There are various modes of inheritance in those instances in which familial occurrence has been studied. X-linked ectodermal dysplasia has been reported in German Shepherds. Hairless breeds of dogs (eg, Mexican Hairless, Chinese Crested, American Hairless Terrier) and cats (Sphinx) have been bred for these ectodermal defects. In dogs the defect is due to FOXI3 gene variation. Many sporadic cases of ectodermal defects are described in dogs, most often in males. Affected dogs, including most of the hairless breeds, often have patchy or pattern hypotrichosis as well as associated dental anomalies. All animals with abnormal follicular development are prone to comedone formation, hair follicle infections, and hair foreign-body granulomas.

At least 13 types of hypotrichosis have been described in cattle, affecting Angus, Ayrshire, Brangus, Holstein-Friesian, Hereford, polled Hereford, Guernsey, Gelbvieh, Jersey, as well as Normandy-Maine, Anjou-Charolais, and Simmental crosses. Most have autosomal recessive or sex-linked modes of inheritance. Associated defects include failure of horn development, hypophyseal hypoplasia, macroglossia, dental anomalies, abnormal coat coloration, and death (lethal hypotrichosis). Viable hypotrichosis, hypotrichosis with anodontia, semihairlessness, streaked hairlessness, black hair follicle dysplasia (Holstein), and cross-related hypotrichosis (rat tail) are specific types described in cattle.

______________________________

Problems to solve:
a. Write out the hypotrichosis passage, everything from "There are various" down to "hair foreign-body granulomas.".
b. Using the hypotrichosis passage, answer each question on its own line:
(i) Variation in which gene causes the defect in dogs?
(ii) Which cat breed is named as bred for these ectodermal defects?
(iii) At least how many types of hypotrichosis have been described in cattle?
The listing after this point is separate material, apart from the hypotrichosis passage.

______________________________

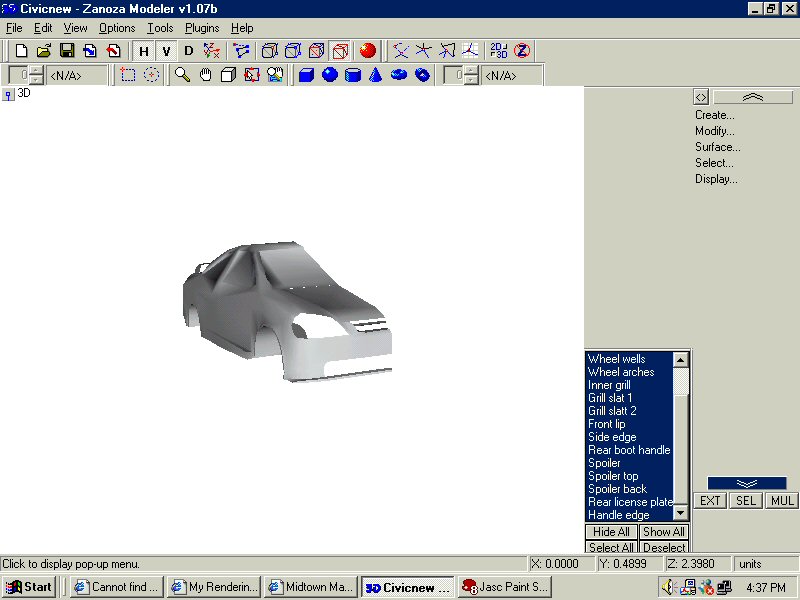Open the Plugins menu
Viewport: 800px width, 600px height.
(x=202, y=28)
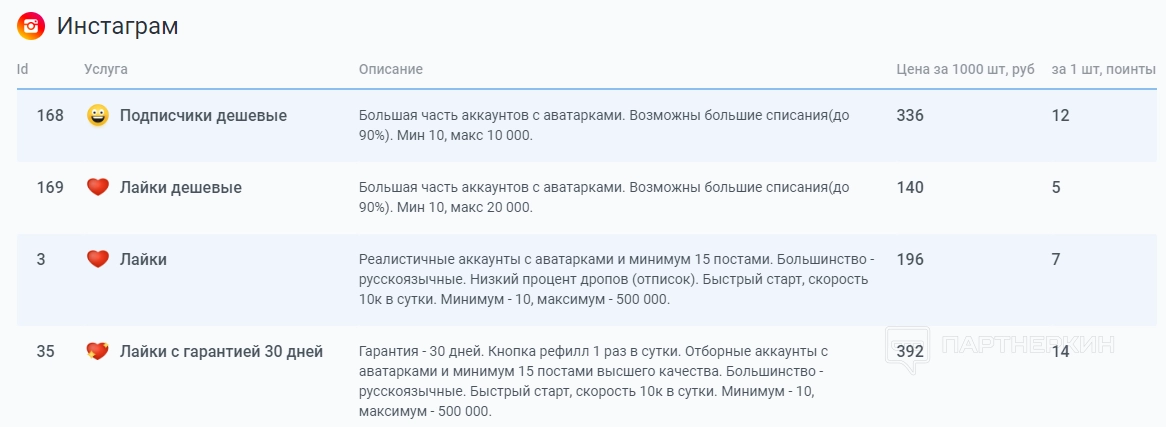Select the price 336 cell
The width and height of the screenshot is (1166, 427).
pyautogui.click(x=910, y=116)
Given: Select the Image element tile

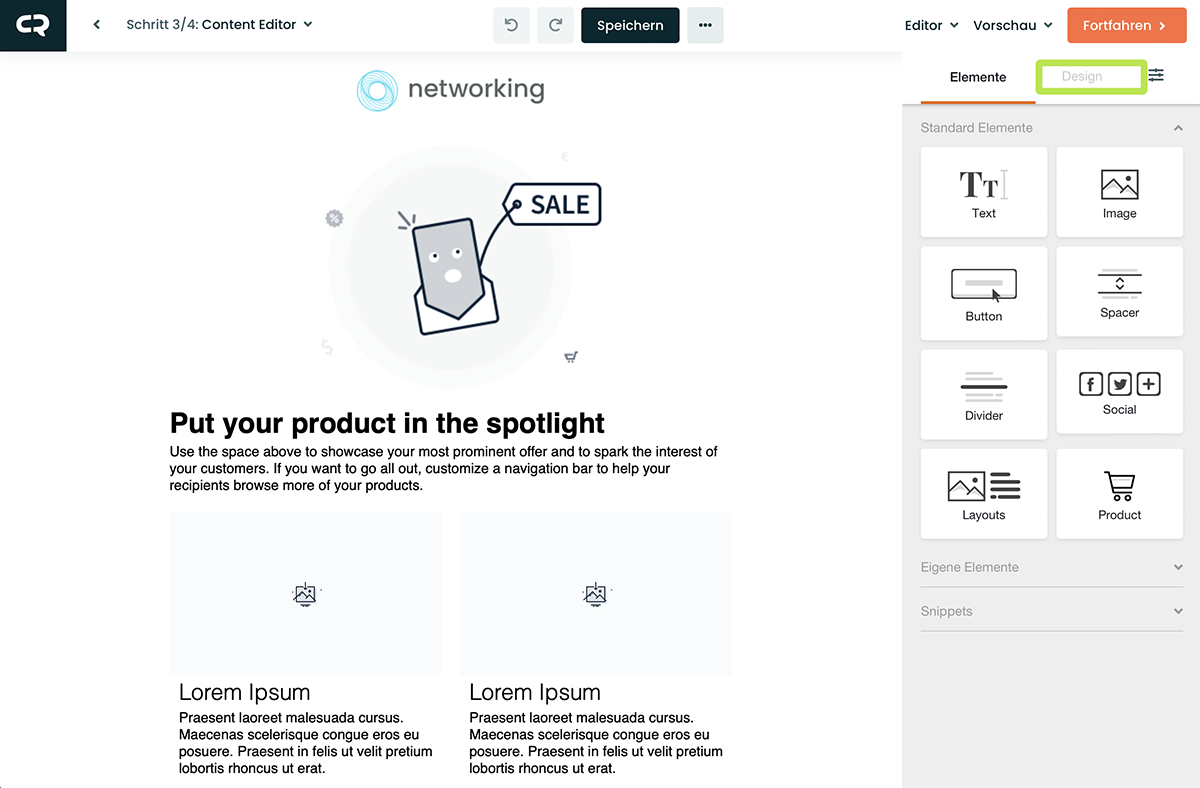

______________________________

Exercise responses:
a.
There are various modes of inheritance in those instances in which familial occurrence has been studied. X-linked ectodermal dysplasia has been reported in German Shepherds. Hairless breeds of dogs (eg, Mexican Hairless, Chinese Crested, American Hairless Terrier) and cats (Sphinx) have been bred for these ectodermal defects. In dogs the defect is due to FOXI3 gene variation. Many sporadic cases of ectodermal defects are described in dogs, most often in males. Affected dogs, including most of the hairless breeds, often have patchy or pattern hypotrichosis as well as associated dental anomalies. All animals with abnormal follicular development are prone to comedone formation, hair follicle infections, and hair foreign-body granulomas.

b.
(i) FOXI3
(ii) Sphinx
(iii) 13